With the current trend of video games throwing in so much effort to advertise their mediocre game (*cough* Dante's Inferno *cough*), you think they would enjoy some free advertising, right? Some video games rely on this free advertising to get around, such as the mod DayZ being talked about by numerous content creators on Youtube. Apparently Microsoft doesn't want that free advertising for their games, and will make sure you don't earn any money off in-game footage in their games like Halo 4.
Microsoft has released an update to the Game Content Usage Rules for all their games. Any content creator that tries uploading a video using any game from Microsoft (Halo, Fable, Age of Empires) cannot make any money off advertisements surrounding the video. Other restrictions state that content creators cannot post it to sites that require a subscription fee to view it, or post it on a page that is used to sell other content or services.

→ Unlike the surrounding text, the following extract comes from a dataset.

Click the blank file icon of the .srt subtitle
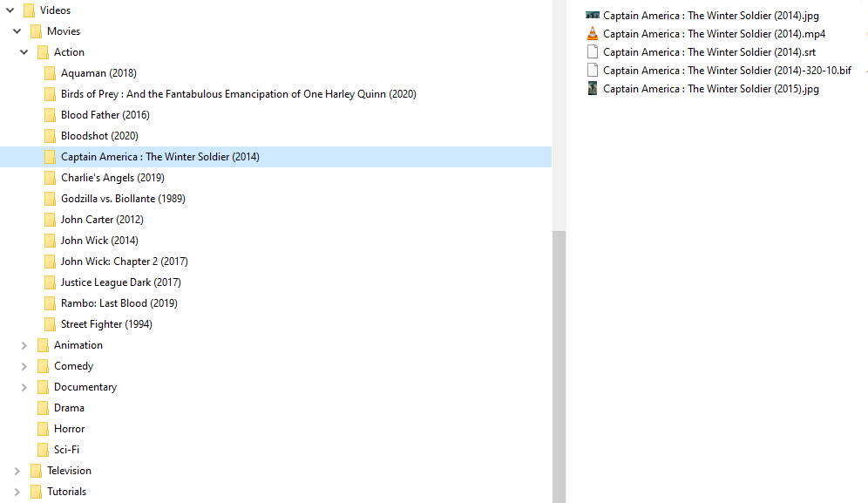This screenshot has width=868, height=503. point(593,52)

So far the only video distribution sites Microsoft restricts is Vimeo and Youtube. They specifically stated that any partnership with Youtube or affiliate programs (like Machinima) will not be allowed.
I understand why Microsoft would do something like this. In some ways this allows them to control what can be distributed visually of their games to enhance the marketing for their product. For example, this might reduce the amount of trolls and griefers mocking their products if they can't earn any revenue from the advertisements.

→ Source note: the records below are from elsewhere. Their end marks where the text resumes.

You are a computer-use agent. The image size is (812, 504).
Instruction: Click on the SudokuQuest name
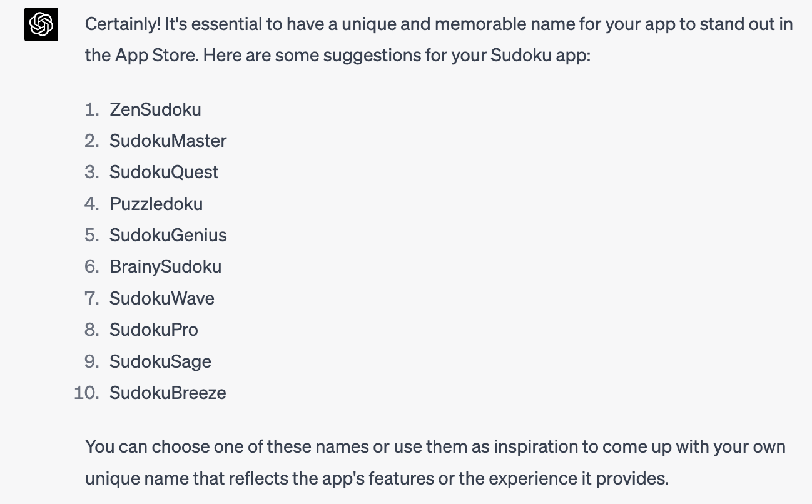pyautogui.click(x=164, y=172)
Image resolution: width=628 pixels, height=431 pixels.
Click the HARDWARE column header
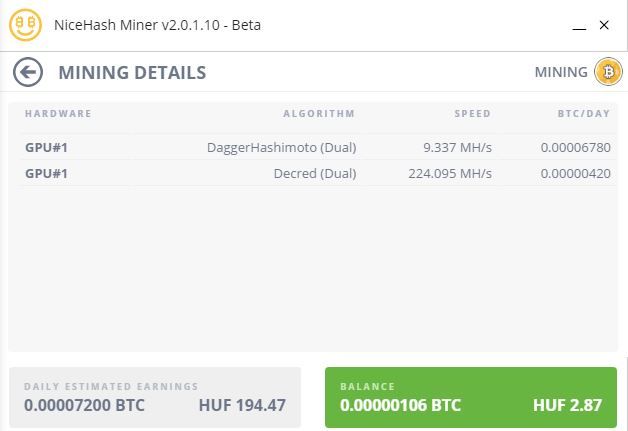(x=58, y=114)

But this also means Microsoft is not going to get any free advertisement from fans to their games. Minecraft and DayZ probably got so big because of the numerous videos on Youtube showing off these games. Surely when Halo 4 comes out, a fan will record their multi-player session to share it with other fans. But if the content creators are not going to get any revenue for it, they might as well play and record Borderlands 2 again, and share that content to their community.
I'm sure the numerous content creators out there will be glad to not give you any free advertising for your games, Microsoft.